Prints

Jon Buck, Prints Cover

Link to Prints Gallery




Over time, drawing has become an increasingly important part of my practice, both as a way of investigating ideas for three-dimensional work and as a process in its own right. This has had the consequence of the two activities becoming thoroughly intermeshed. Drawing has gradually been introduced onto the surface of my sculptures as a substitute for a feature or a plastic form and my drawings have become more sculptural in their production through physical scratching into the surface of the paper and moulding of the drawn lines with abrasives.

Not all my drawings have been blueprints for physical sculptures and in recent years the process of drawing for its own sake has been a stimulus for me. I very much enjoy the opportunity to explore a contained context within which images can exist and to develop more narrative compositions that simply become clumsy and over-theatrical in three-dimensional work. However, I am also fascinated by the possibility of the sculpture surface becoming a kind of canvas for drawn designs. For example, a series of drawings entitled Mind Maze directly influenced the textured imagery in my silver sculpture Lexicon, made for the Sterling Stuff II exhibition held at Pangolin London, King’s Place in 2008.

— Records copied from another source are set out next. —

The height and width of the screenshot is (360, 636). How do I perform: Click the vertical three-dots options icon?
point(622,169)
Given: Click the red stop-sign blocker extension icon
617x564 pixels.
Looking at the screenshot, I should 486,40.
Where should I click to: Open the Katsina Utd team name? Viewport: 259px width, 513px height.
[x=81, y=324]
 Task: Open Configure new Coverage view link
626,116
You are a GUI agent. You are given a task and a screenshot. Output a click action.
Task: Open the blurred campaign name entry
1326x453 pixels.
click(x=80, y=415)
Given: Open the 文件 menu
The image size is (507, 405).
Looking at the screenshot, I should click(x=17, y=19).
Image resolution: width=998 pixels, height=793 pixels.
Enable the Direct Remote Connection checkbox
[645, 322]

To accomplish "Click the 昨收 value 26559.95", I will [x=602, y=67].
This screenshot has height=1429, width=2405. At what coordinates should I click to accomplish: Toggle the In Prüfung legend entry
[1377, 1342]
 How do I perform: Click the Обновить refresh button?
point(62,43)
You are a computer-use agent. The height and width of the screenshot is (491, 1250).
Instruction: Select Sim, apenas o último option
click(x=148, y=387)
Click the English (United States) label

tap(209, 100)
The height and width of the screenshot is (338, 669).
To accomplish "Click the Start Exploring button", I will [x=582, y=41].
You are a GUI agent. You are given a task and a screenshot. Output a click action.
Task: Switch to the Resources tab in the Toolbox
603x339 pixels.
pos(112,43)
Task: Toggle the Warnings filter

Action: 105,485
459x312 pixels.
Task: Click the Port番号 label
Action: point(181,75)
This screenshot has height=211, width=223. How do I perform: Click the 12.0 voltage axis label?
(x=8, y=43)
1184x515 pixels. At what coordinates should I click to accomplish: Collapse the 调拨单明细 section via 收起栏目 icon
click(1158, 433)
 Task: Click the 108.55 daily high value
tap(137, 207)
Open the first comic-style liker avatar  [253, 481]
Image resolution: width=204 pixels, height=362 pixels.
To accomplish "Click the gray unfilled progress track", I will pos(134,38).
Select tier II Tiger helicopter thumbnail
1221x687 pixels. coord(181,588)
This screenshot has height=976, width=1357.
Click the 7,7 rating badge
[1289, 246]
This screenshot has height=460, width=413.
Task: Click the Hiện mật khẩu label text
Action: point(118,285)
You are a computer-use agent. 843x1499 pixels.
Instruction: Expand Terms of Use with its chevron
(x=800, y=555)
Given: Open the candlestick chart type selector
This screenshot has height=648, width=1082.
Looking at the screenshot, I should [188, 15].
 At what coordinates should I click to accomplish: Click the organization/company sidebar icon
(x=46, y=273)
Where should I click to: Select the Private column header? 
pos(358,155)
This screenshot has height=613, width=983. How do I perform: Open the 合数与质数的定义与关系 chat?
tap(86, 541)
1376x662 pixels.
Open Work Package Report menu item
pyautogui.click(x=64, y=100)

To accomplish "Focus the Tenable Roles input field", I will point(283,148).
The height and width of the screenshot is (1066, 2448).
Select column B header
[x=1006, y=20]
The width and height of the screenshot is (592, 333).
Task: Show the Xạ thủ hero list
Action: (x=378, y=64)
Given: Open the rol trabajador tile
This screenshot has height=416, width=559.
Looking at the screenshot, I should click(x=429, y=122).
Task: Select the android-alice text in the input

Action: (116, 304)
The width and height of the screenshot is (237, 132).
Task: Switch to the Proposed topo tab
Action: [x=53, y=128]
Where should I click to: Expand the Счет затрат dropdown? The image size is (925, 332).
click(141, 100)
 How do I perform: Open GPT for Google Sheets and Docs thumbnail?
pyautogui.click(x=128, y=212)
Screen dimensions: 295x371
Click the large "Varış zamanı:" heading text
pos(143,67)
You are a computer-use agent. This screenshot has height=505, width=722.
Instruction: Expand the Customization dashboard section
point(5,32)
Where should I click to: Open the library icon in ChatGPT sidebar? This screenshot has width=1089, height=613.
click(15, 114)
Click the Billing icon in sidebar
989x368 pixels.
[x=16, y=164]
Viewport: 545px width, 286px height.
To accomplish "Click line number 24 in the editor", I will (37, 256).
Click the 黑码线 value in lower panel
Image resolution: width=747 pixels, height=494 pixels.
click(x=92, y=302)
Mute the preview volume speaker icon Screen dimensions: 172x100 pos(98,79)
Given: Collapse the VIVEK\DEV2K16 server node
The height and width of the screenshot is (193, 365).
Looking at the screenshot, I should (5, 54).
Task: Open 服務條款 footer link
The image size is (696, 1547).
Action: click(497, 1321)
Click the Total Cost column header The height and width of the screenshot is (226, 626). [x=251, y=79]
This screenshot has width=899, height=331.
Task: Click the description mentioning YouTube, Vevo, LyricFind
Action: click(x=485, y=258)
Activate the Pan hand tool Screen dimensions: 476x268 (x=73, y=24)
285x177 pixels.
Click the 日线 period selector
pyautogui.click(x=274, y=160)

A natural evolution of reproducing images onto sculptural surfaces has been to use replicated images in two dimensions on paper. Printmaking and sculpture have always had a natural affiliation due to the similarity in their physical production. Relief printing in particular is a sculptural process in its own right. My own early monoprints use more or less the same technique employed to imprint motifs on the sculptures made with repeated patterns on their surfaces. These negative-positive combinations fascinate me and like the drawing process, my print and sculpture practices have become closely intertwined.